Ibarra dijo que las becas de 625 mil dólares les permitirán concentrarse en el trabajo que quieren hacer y evitar trabajar en proyectos que disminuyen a los hispanos y los inmigrantes.

“Al menos lo que esto hace es que nos permite no tener que aceptar esos trabajos por encargo en los que estamos tergiversando a nuestra comunidad para poder recibir un cheque de pago”, dijo.

Ibarra está considerando dos proyectos, uno de película con guion y el otro de documental. Ambos se basan en la vida de su familia en la frontera.

Rivera, de 48 años, dijo que su próximo proyecto debería anunciarse pronto, pero que por ahora sólo puede describirlo en términos generales.

“Tengo un largometraje, mi primer proyecto con una compañía de Hollywood, es una película de ciencia-ficción ambientada en un futuro cercano, que analiza temas, inmigración y vigilancia, pero a través del tipo de lente de superhéroe socialmente redondeada, si puedes imaginar eso”, dijo él.

Rivera, quien nació en Nueva York de padre inmigrante peruano y madre estadounidense, dijo que él e Ibarra quieren producir un trabajo que describa con mayor precisión la inmigración, la frontera y los hispanos. Dijo que eso es difícil en el mundo del cine, que a menudo produce representaciones distorsionadas y estereotipadas de esas comunidades.

Dijo que la beca MacArthur los ayudará en ese trabajo, y calificó las subvenciones MacArthur combinadas de 1.25 millones de dólares como “un cambio de vida”.

“Esa cantidad de apoyo también equivale a menos de la mitad del presupuesto de un episodio de una hora de 'Narcos'”, dijo Rivera sobre la serie de Netflix sobre narcotraficantes. “Eso no es para menospreciar el premio, es un regalo increíble. Pero la escala de la máquina que se ha creado (imágenes equivocadas, negativas e hirientes de la frontera y de nuestras familias transfronterizas), esa máquina es gigantesca. Consideramos que nuestra misión es intentar construir una alternativa a esa máquina. Así que este apoyo es un comienzo increíble y audaz”.

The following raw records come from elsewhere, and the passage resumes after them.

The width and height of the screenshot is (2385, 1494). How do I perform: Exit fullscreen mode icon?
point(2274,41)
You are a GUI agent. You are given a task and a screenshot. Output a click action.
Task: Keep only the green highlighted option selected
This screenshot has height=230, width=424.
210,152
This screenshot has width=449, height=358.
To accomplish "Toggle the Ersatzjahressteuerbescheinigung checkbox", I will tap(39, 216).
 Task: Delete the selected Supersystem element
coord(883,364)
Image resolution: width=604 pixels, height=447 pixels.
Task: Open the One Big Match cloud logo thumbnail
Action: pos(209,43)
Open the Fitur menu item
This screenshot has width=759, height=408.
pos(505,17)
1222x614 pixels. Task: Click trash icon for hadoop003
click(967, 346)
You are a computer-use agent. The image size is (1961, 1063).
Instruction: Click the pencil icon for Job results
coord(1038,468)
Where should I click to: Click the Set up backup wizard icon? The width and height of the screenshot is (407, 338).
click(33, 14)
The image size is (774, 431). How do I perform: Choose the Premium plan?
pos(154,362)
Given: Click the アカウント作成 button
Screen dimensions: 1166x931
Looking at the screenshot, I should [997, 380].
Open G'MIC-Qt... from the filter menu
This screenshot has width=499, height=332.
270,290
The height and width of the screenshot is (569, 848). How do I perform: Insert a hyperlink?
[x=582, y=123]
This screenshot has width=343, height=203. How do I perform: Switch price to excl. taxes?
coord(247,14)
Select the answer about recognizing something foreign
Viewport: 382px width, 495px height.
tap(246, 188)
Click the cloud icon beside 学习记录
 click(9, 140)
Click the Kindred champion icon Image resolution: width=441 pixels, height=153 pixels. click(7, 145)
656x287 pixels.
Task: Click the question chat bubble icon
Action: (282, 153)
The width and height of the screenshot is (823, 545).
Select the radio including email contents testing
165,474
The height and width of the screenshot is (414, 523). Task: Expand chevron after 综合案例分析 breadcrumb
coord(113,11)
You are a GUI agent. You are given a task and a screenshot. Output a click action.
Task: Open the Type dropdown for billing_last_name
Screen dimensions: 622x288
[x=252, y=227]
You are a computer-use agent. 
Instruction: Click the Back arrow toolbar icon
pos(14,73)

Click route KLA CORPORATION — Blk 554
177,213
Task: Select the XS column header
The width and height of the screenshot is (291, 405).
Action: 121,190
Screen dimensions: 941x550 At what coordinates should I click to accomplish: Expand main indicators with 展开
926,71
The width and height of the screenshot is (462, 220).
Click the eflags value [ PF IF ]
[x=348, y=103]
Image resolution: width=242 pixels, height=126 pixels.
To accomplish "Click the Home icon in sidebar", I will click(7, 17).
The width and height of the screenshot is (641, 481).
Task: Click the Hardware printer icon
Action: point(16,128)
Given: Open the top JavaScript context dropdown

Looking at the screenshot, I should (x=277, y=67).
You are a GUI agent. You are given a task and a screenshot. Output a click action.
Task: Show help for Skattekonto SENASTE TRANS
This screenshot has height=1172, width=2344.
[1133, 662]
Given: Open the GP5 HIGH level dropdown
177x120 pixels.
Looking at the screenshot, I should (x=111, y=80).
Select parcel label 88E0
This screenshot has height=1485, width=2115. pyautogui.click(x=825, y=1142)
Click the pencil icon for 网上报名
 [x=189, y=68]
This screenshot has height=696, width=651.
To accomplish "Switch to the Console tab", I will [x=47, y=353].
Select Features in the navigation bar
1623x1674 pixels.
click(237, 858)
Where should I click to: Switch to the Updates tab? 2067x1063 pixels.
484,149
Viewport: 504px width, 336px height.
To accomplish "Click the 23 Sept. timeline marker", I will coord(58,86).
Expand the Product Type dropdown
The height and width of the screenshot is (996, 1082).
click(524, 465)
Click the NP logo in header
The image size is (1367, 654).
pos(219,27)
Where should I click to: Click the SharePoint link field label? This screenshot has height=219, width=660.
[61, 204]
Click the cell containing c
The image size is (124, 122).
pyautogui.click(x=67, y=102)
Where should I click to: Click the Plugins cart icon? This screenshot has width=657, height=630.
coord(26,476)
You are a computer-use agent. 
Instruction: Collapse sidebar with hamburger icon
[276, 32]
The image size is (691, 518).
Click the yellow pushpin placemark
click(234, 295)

Ibarra dijo que su identidad como fronteriza seguirá guiando su trabajo.

“Cuando estaba creciendo en El Paso, todo lo que realmente quería hacer era irme. Pero cuando me fui, descubrí que las características únicas que hicieron de El Paso fueron también las que me dieron pasión. En lo que solía tener vergüenza, encontré pasión”, dijo.